Currently, there are more than 155 Anglican Schools throughout the nation, providing education for more than 155,000 students. Australia’s oldest surviving independent school is the King’s School in Parramatta, founded in 1831. Melbourne Grammar School is the second oldest Anglican School in Victoria, beginning in 1858.
Education has long been of paramount importance as a lifelong process which begins in the home and continues through all ages and stages of life. Schooling plays a critical formative role. Anglican schools do not constitute an educational system, as is the case for State or Catholic Schools. Instead, they are the product of an historical evolution over a long period of time. In Victoria, the first group of schools was founded in the 19th century by the first Bishop of Melbourne, the Right Rev’d Dr Charles Perry, who consciously promoted the English Public School model of education.
Fundamentally, it needs to be understood what exactly is meant by being an Anglican School. Anglican Schools are first and foremost Christian Schools; they provide an environment in which young people have an opportunity to develop a personal relationship with God, through Jesus. Secondly, they should celebrate the contribution of the Church to the wider political, social, economic, and artistic life of our culture. This, of course, places the onus on such schools to be connected to the communities in which they reside.

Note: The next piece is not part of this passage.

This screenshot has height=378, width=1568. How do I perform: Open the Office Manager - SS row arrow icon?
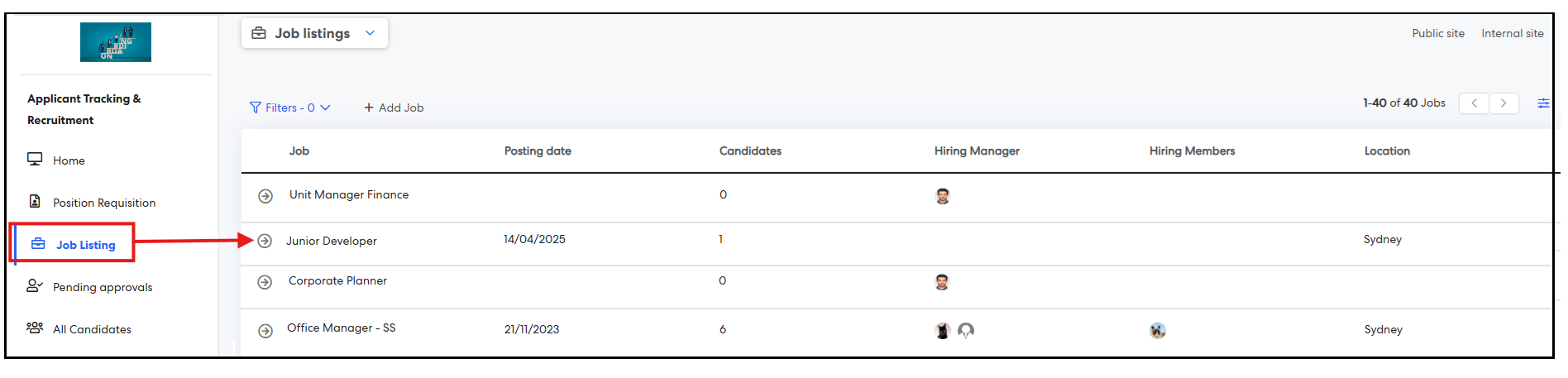click(x=265, y=331)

Other distinguishing features of Anglican Schools are that they should:
- develop, in young people, a commitment to tradition and dignity within traditional worship, balanced with modern lifestyles. This may entail the use of richness of symbolism, storytelling and religious ceremony to express important values and meaning in life
- be characterised by an appreciation of diversity as a positive good and a distinguishing feature of a civilised community. Implicit in this is an appreciation of acceptance, care, and respect for others
- have a strong sense of social responsibility. The ethic of service and commitment to social justice is seen within God’s desire to serve His people in the wider community
- have a high respect for intellectual endeavour, an openness to ideas and academic rigour.
Melbourne Grammar School expresses its Christian faith unambiguously through the Chapels of St Andrew (Grimwade House) and St Peter (Wadhurst and Senior School), in Christian and Religious Education classes, through the chaplaincy programme and by a myriad of everyday intentions, actions, and care.
In particular, the three School Chaplains play an essential role ministering to the wider school community by conducting marriages, baptisms, confirmations and funeral services.
In today’s world, it is understood that many Melbourne Grammar School parents may send their children to an Anglican school, despite the fact that they have very little or no connection at all with the Church. In many Anglican schools the commonality that draws the community together is education, rather than faith.
Our current student population identify themselves as belonging to 22 different religions/dominations, with others being agnostic or atheist. Declaring ourselves to these students that we are only a Christian school may send very mixed and unintended messages. However, nor should we be expected to ignore our strong Anglican history and raison d’etre. We make no apologies for asserting that Melbourne Grammar is an Anglican School and is thus strongly connected with Christianity, whilst acknowledging and teaching all World religions in classrooms. Ensuring that students understand our religious ethos is important. Unless we capture their hearts and minds we will never put them in touch with their souls. Melbourne Grammar School Headmaster, Ambrose John Wilson (1885-1983), campaigned hard in 19th century Melbourne society to have a Chapel built at the School but, sadly, never saw the completed building. He famously declared “a school without a Chapel is like an angel without wings.”
His important work has ensured that generations of Melbourne Grammar students have since had the opportunity to spiritually fly.